Afterword: What I Learned Writing This Book - Making Simple Robots (2014)

Making Simple Robots (2014)

Afterword: What I Learned Writing This Book

One of the things they don’t emphasize enough in most books of projects for beginners is that learning to be a Maker involves failing.

Sometimes, a lot of failing.

In the course of putting together the projects in this book, I was reminded of that fact on a daily basis. Like the Beatty family with their Box of Shame, I still have the remains of projects that didn’t quite work the way I wanted, or that were accidentally ruined because of a lack of skill or sheer bad luck.

It may not be pretty, but it works.

Figure A-1. It may not be pretty, but it works.

There are also quite a few half-finished projects in my Multiple Large Storage Containers of Shame that simply grew too complicated, too expensive, or too time-consuming to include in this book. Some I may return to in the future, after I’ve had a chance to hone my making skills and expand my knowledge base. The rest, I’ll leave to other people to solve—and use my leftover parts to build new projects.

If there’s one thing I learned writing this book, it’s that successful Makers—engineers, designers, artists, and programmers—have a higher tolerance for failure than the rest of us. Unexpected results are seen as a learning opportunity, and an incentive to try harder. And “Yeah, sometimes it does that, just ignore that error message” is sometimes considered an acceptable response to a question about why something isn’t working.

I think that difference in attitude is one reason “beginner” projects often don’t feel like they’re meant for beginners. If you’re used to technology working more or less reliably (and customer service taking it back and replacing it if it doesn’t), then dealing with the frustration and powering through to a successful conclusion—or a better understanding of what does and doesn’t work—may not come naturally.

But I believe it can be learned, like any other Maker skill. Just think back to your childhood, when every skill was a new one. Even basic stuff like tying knots and using scissors was a new experience, and things didn’t always go as planned. But after enough practice and a little help and encouragement from those around you, eventually those skills were absorbed into the repertoire of things you didn’t have to think about anymore.

With enough practice, you can master the techniques, equipment, and background knowledge needed to do the projects you want to do. And you can build up the persistence muscles that help you overcome frustration, too. If that sounds hard, I agree. I’m not there yet. But I’m trying. Every day I learn a little more, and it shows. Both in the projects I was able to create for this book, and in my interactions with other Makers.

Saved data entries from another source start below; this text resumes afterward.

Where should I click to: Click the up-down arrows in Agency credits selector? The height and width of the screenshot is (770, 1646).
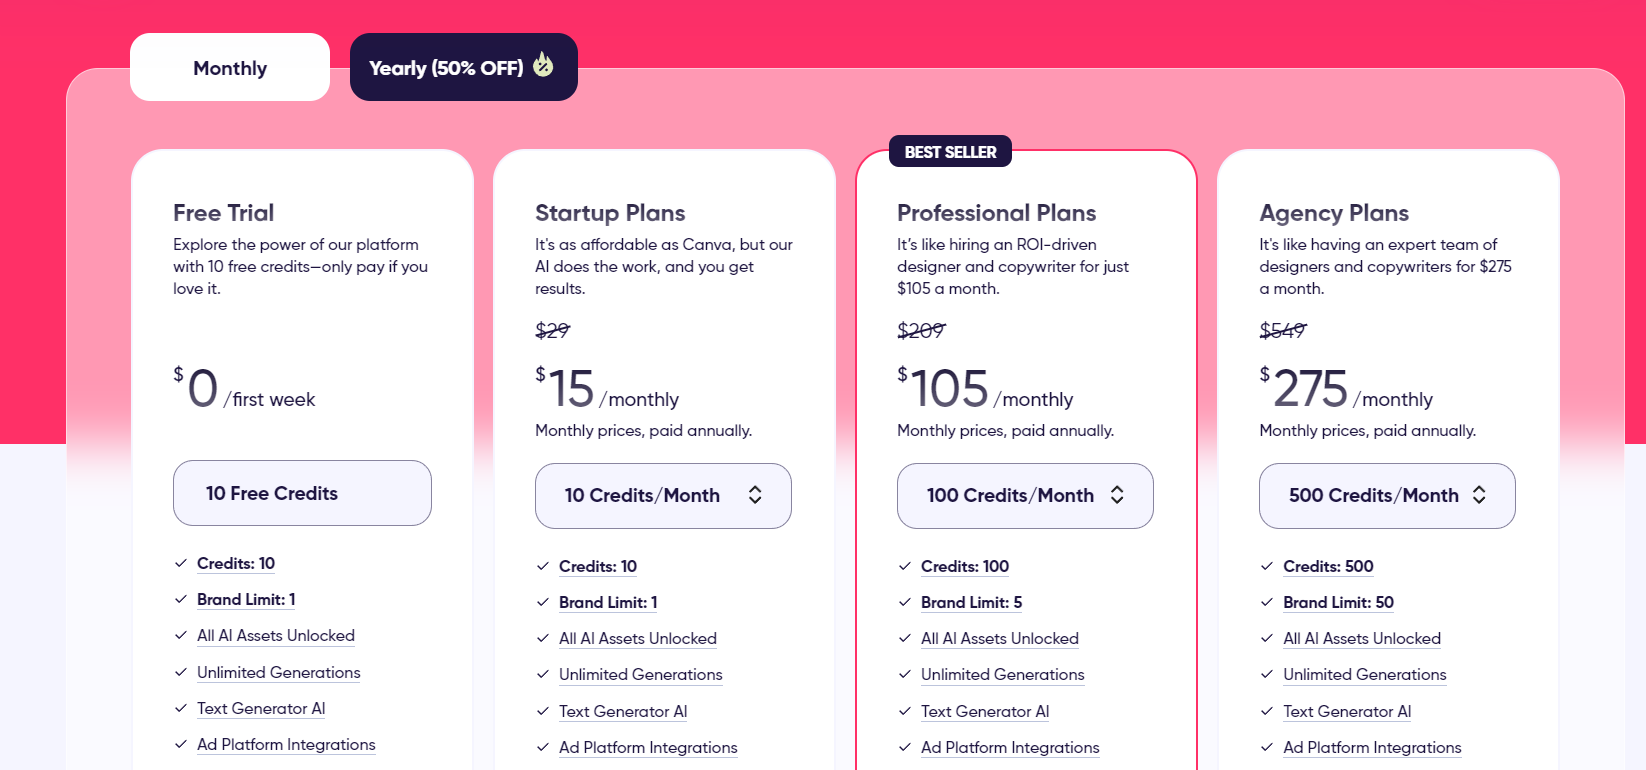(x=1479, y=495)
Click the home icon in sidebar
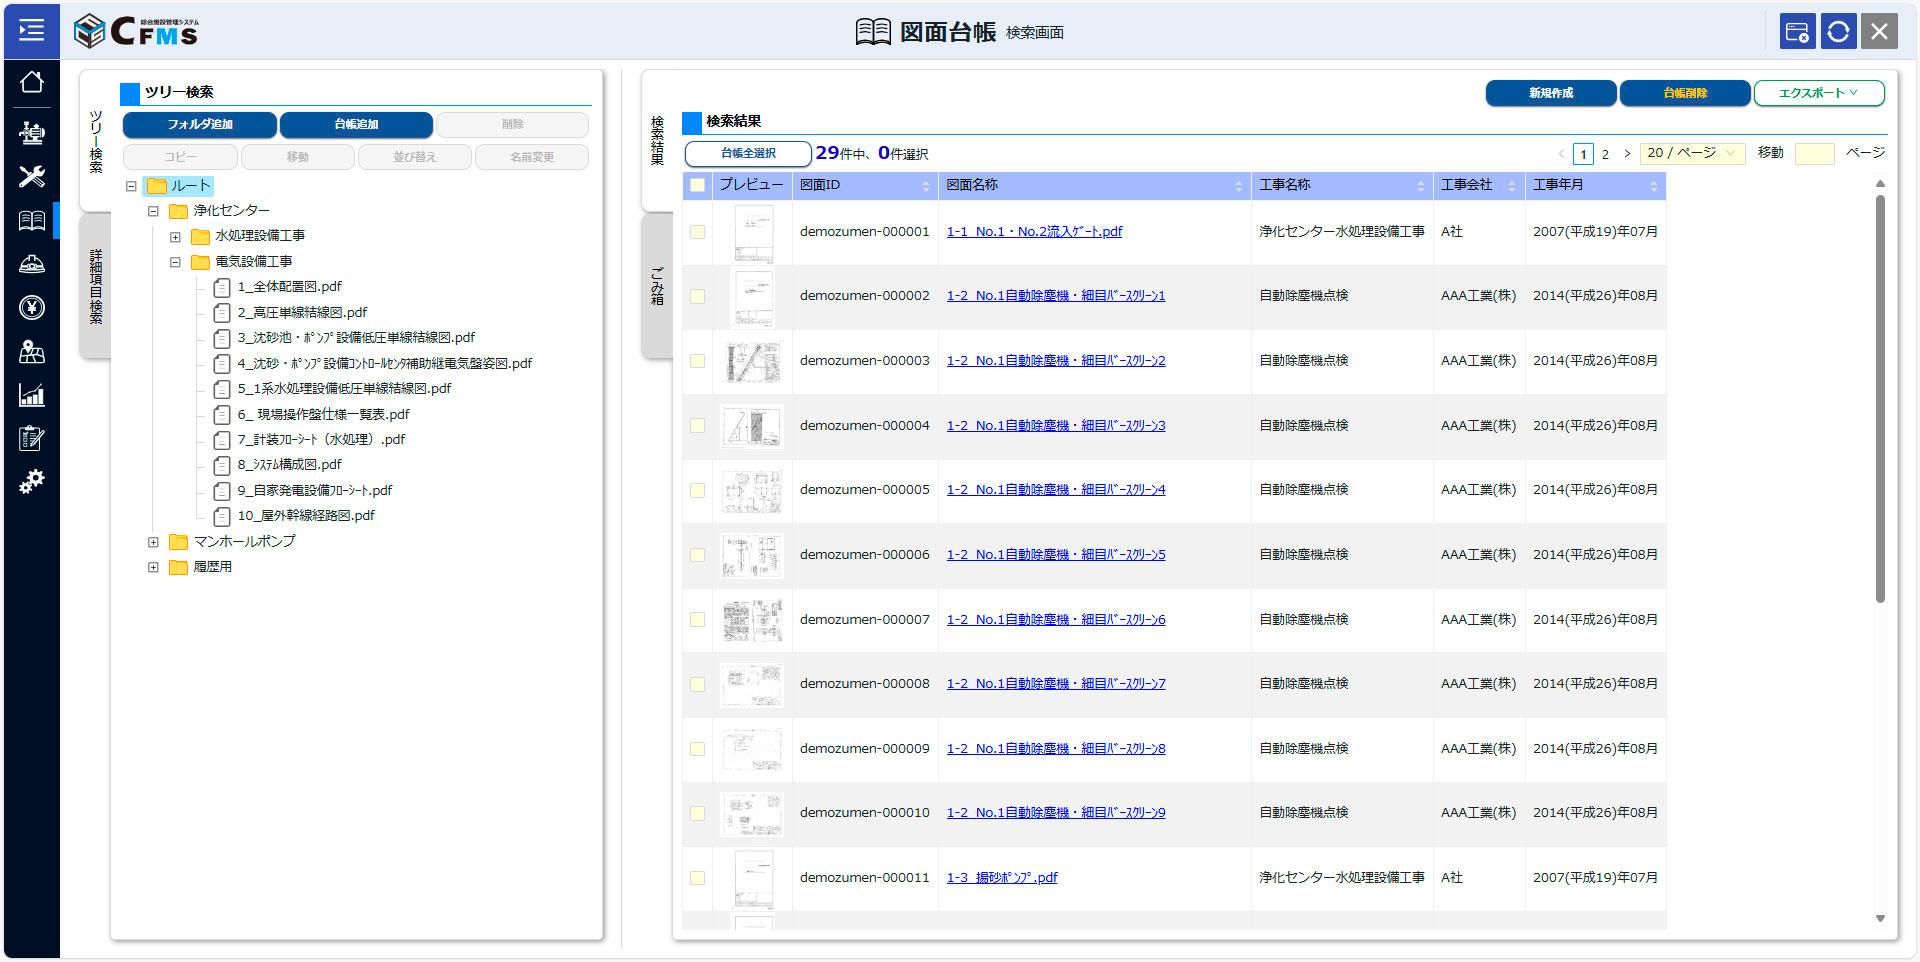1920x962 pixels. 31,82
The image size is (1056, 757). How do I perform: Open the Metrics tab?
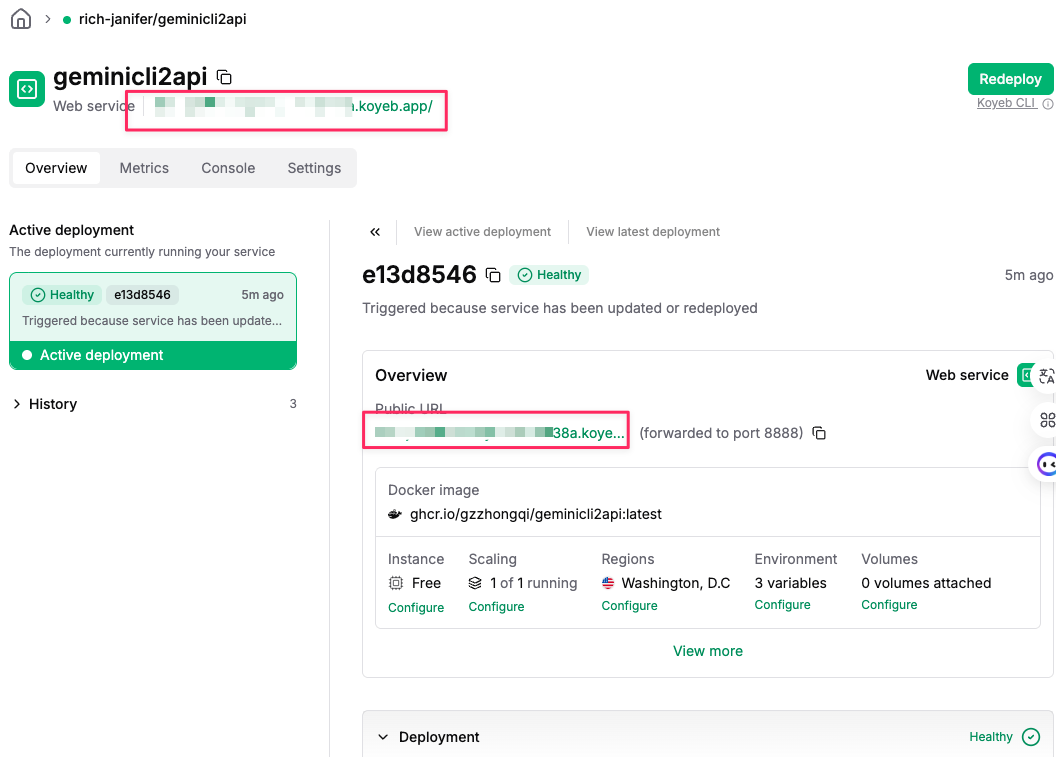144,168
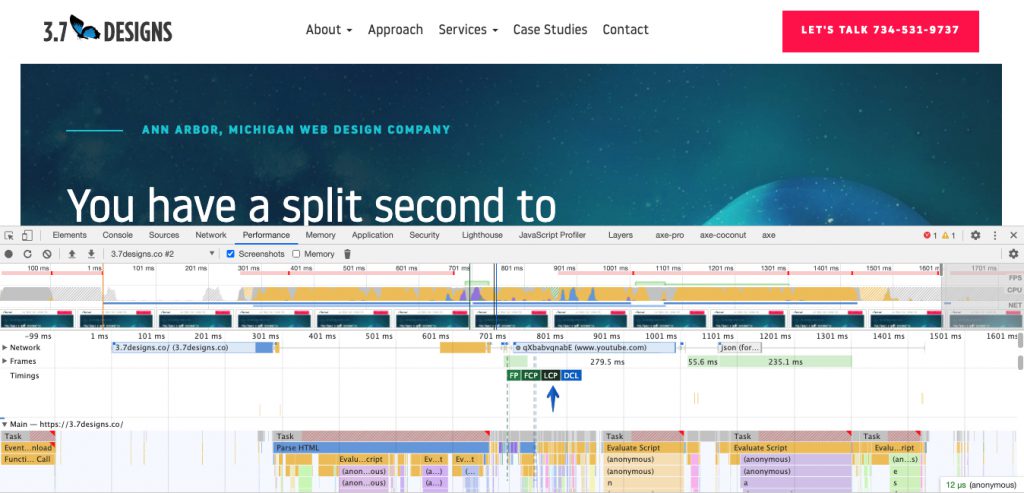Image resolution: width=1024 pixels, height=493 pixels.
Task: Click the Save profile download arrow
Action: click(x=91, y=254)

If you’re like me, you may have once felt like all you could do was walk around Maker Faire or your local makerspace and marvel at all the amazing things you saw there. But now you’ve taken that first step, and begun to learn some of the new techniques and technologies that have emerged since you first did arts and crafts in grade school. If you’ve explored the projects in this book, you can probably follow a conversation about 3D printing or Arduino that just a few months earlier would have sounded like Martian. If you’ve already tried them out, you’re probably able to ask intelligent questions of your own.

And when you reach the point where you can answer questions from other people? That’s the moment you’ll feel like you’ve really arrived.

Throughout this book, I’ve suggested websites, books, and tools that can help you learn the specific background and skills you need to do the projects in this book. Here are some more general strategies:

§ Start (as the Beatty family did) with kits and tutorials that lay out the materials and the directions for you.

§ If at all possible, give yourself extra time, in case you have trouble figuring out a step.

§ If at all possible, get extra supplies, in case something breaks or is defective.

§ Scour YouTube,, and other sites for videos that show you how to do things that may be hard to follow in still images.

§ Ask questions of people you meet in person and in online help forums. Ignore the trolls—there are plenty of helpful folks who will take the time to get you over your roadblock.

§ Learn with others at classes, workshops, and at places like makerspaces and Maker Faires in your area. Find a club or start a meet-up where you can get together with like-minded people to share ideas and collaborate.

§ When you’ve mastered a skill, pay it forward, by helping the next person.